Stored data
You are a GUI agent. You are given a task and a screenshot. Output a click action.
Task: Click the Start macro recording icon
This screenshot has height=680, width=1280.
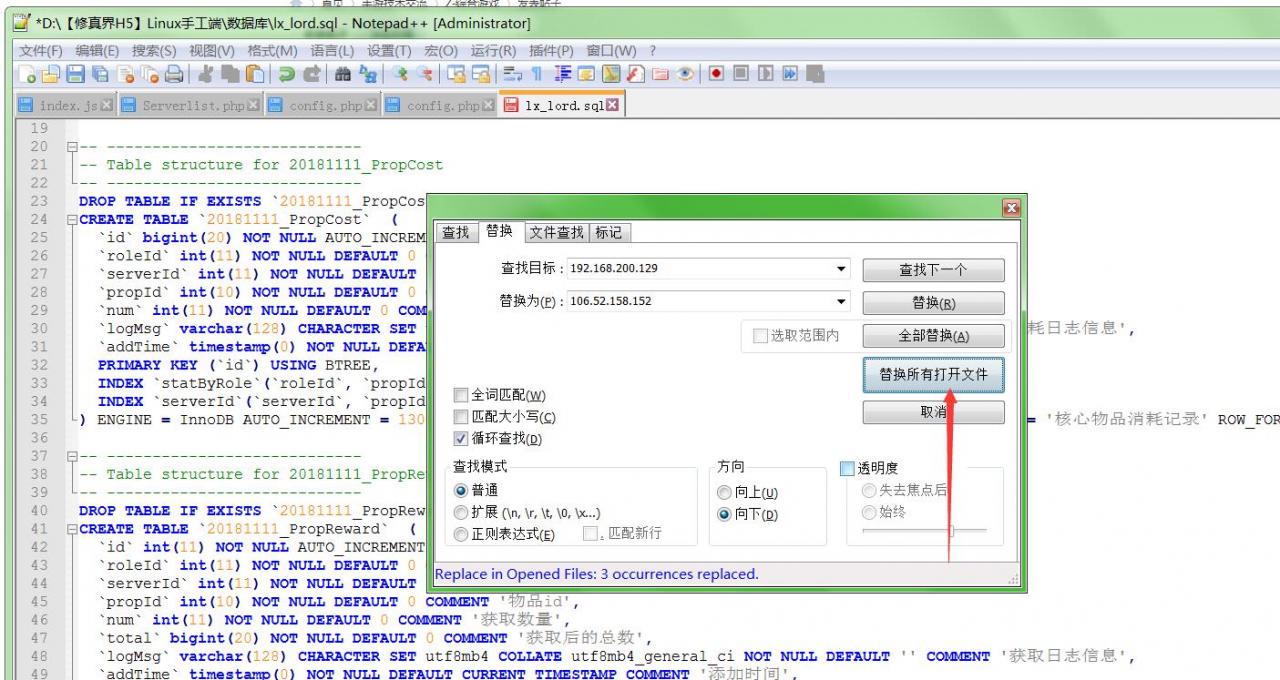(717, 75)
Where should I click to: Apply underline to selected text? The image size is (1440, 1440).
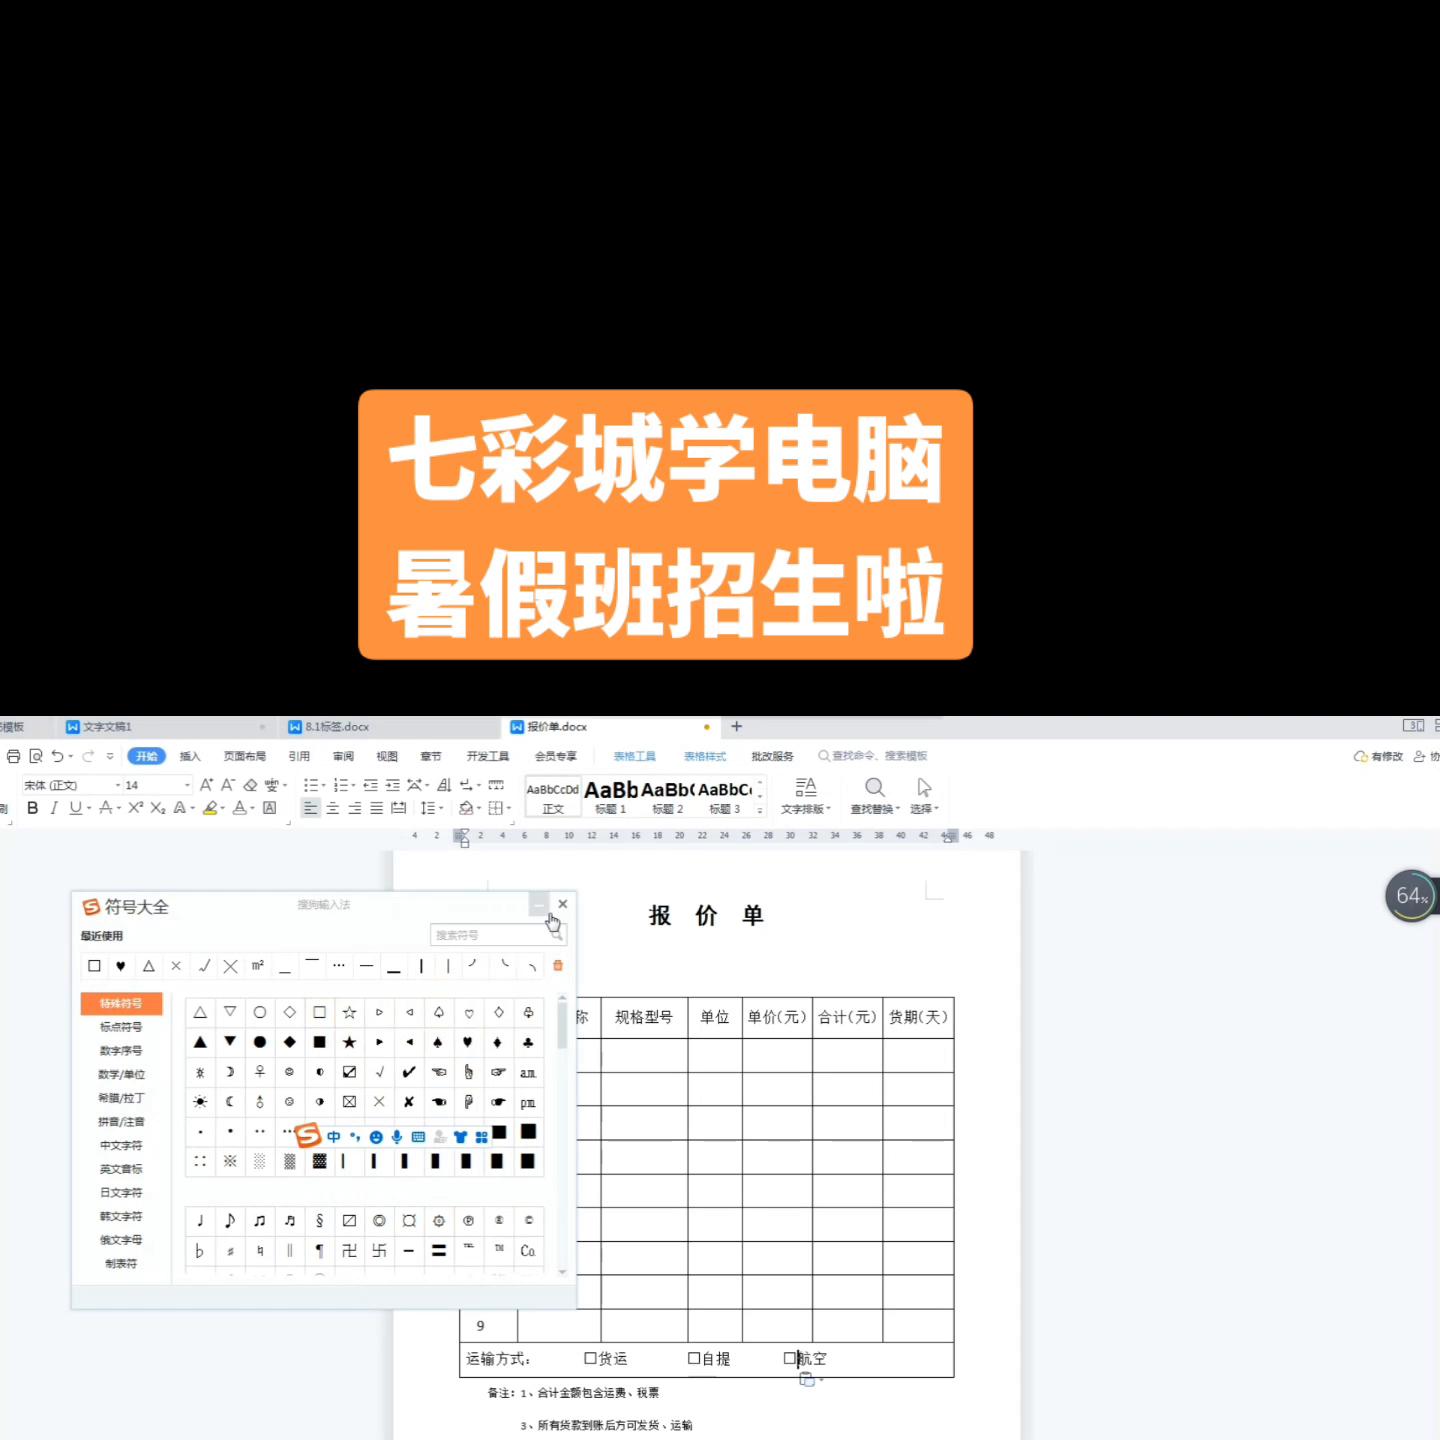coord(75,808)
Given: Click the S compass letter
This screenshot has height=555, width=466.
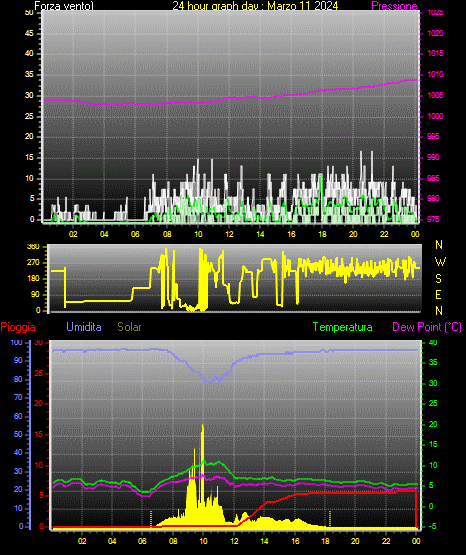Looking at the screenshot, I should 438,279.
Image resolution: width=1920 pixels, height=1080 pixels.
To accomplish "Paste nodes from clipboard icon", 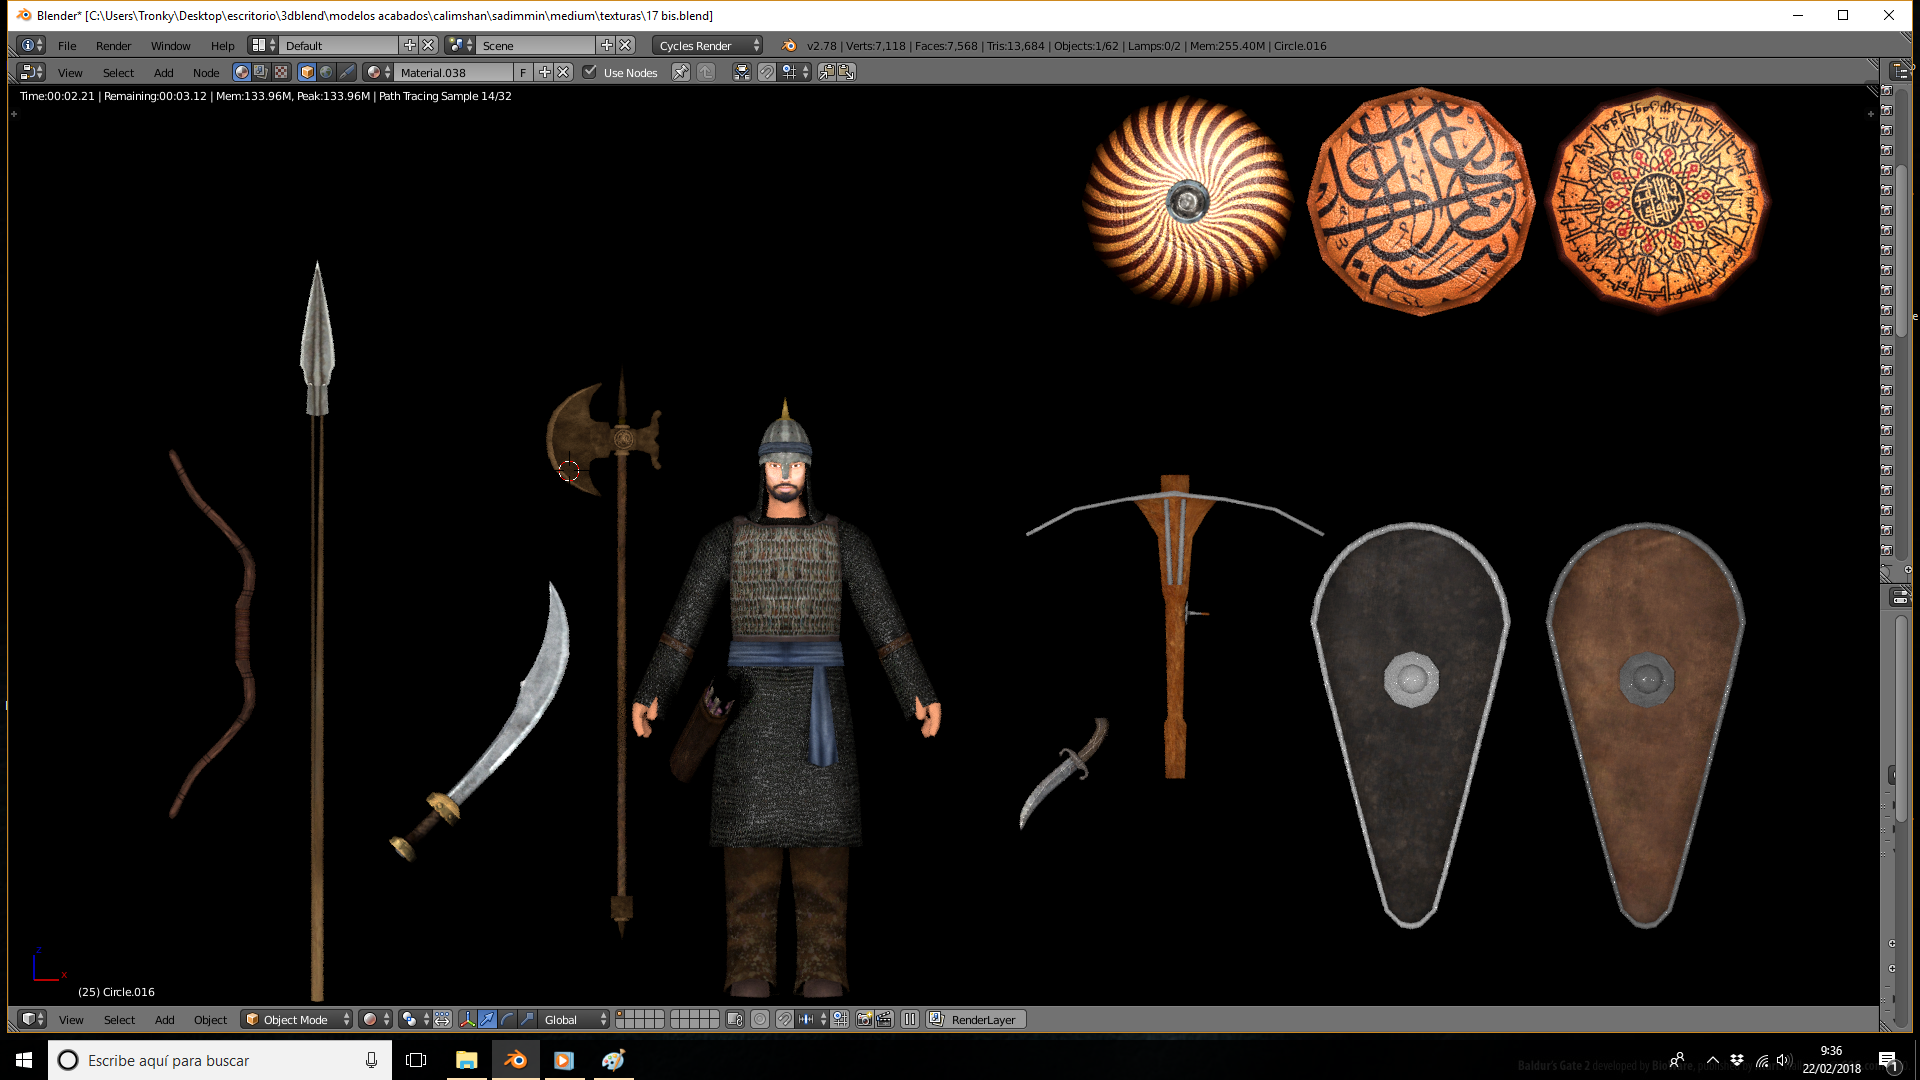I will click(846, 72).
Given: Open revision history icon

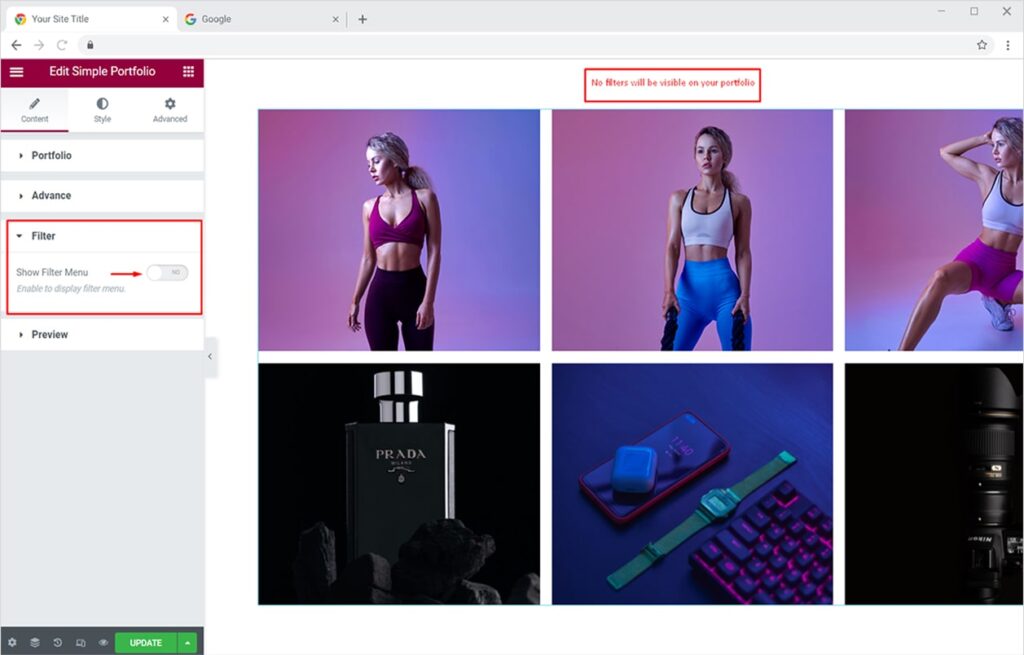Looking at the screenshot, I should point(58,642).
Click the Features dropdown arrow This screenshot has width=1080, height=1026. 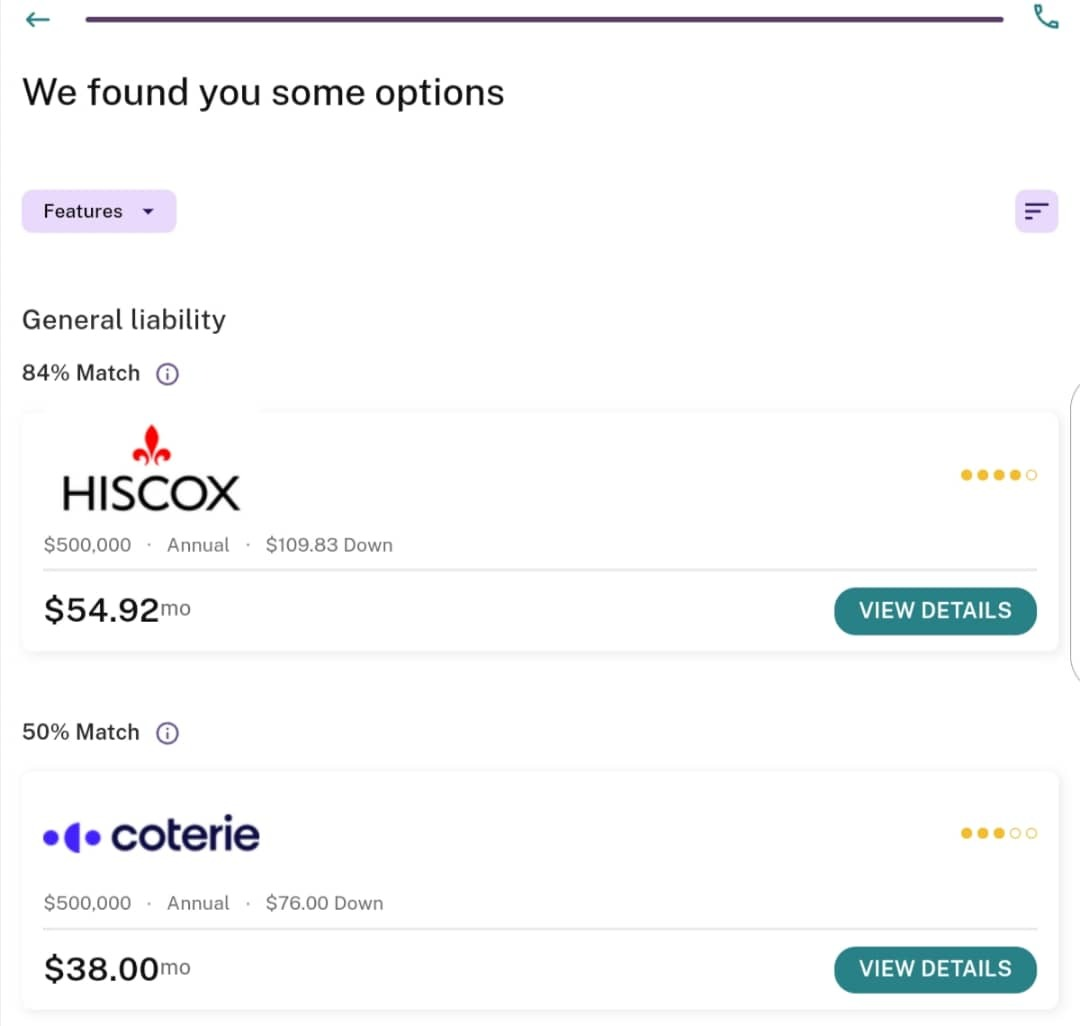tap(148, 211)
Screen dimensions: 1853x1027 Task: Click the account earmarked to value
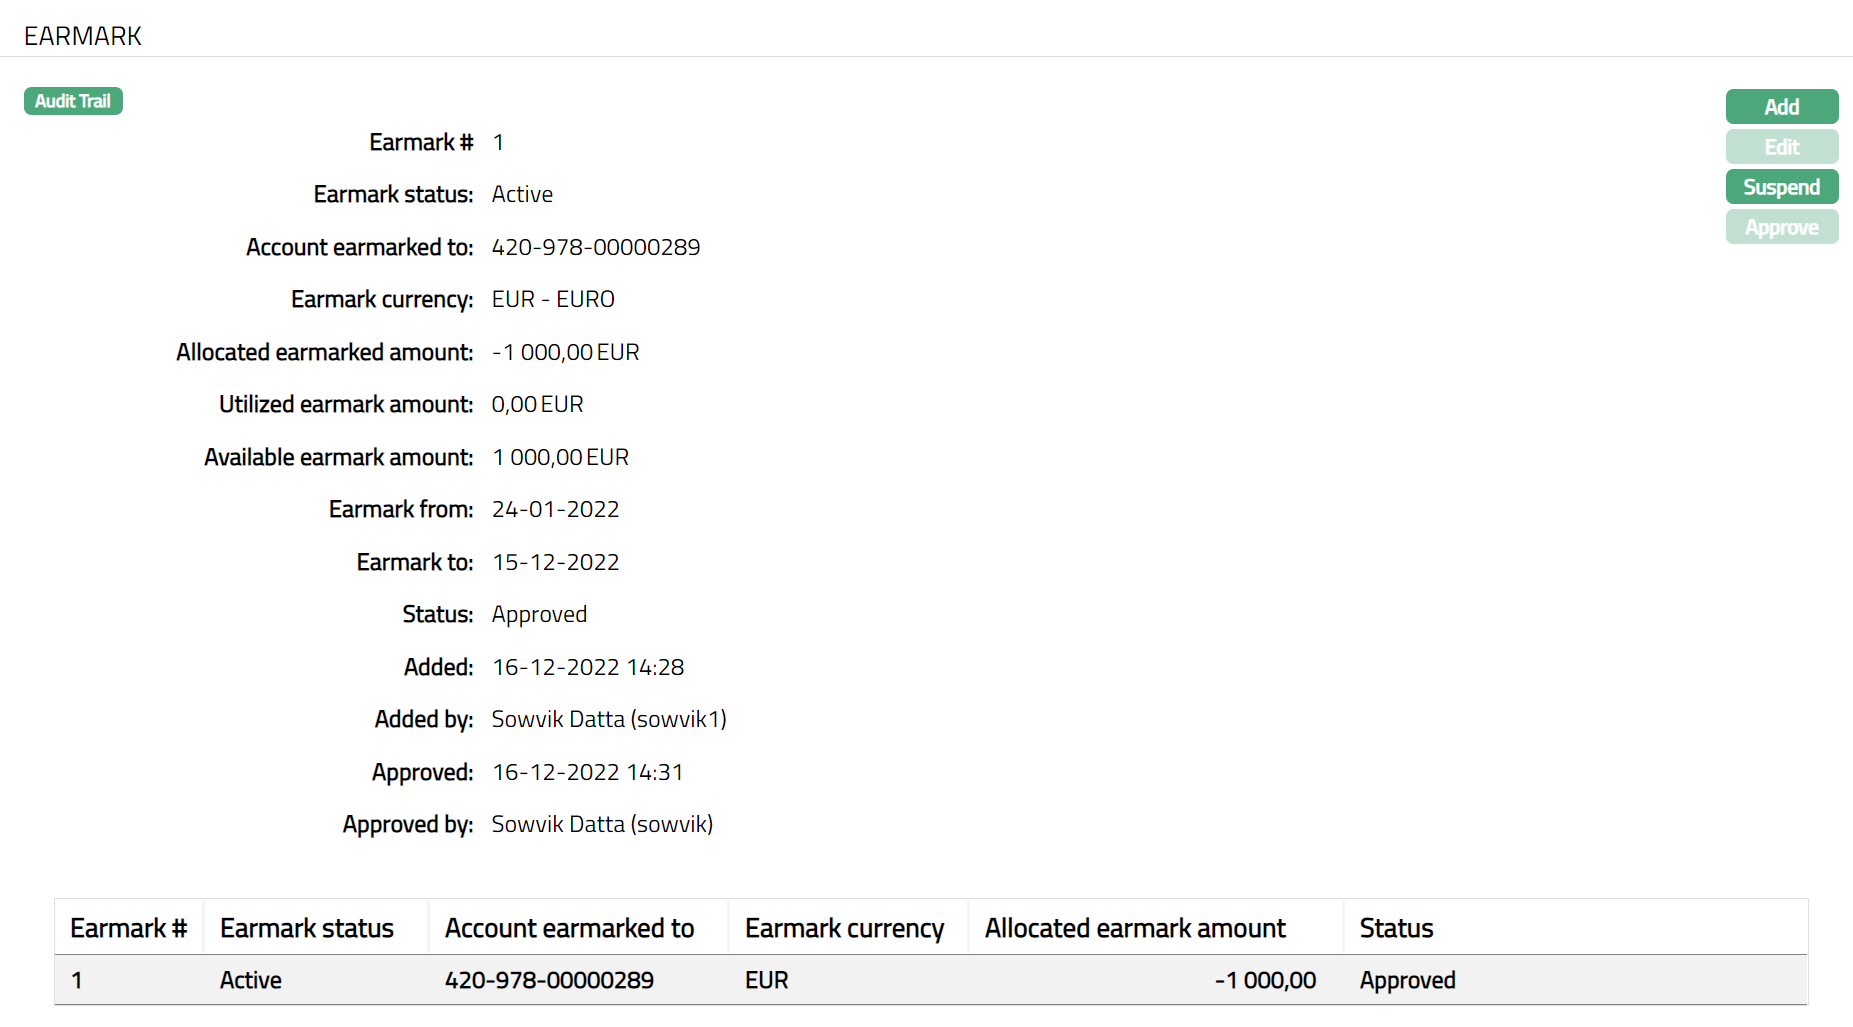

> [Work order]
Only the lines from the top of the data through the line with "Image resolution: width=1920" should be quoted, exactly and with both ends kept; skip the pictures.

> [Task result]
You are a GUI agent. You are given a task and a screenshot. Output a click action.
Task: Click the Start macro recording icon
This screenshot has height=680, width=1280.
(717, 75)
Where should I click to: Apply underline to selected text? The image size is (1440, 1440).
coord(75,808)
Given: Click the S compass letter
This screenshot has height=555, width=466.
Looking at the screenshot, I should 438,279.
Image resolution: width=1920 pixels, height=1080 pixels.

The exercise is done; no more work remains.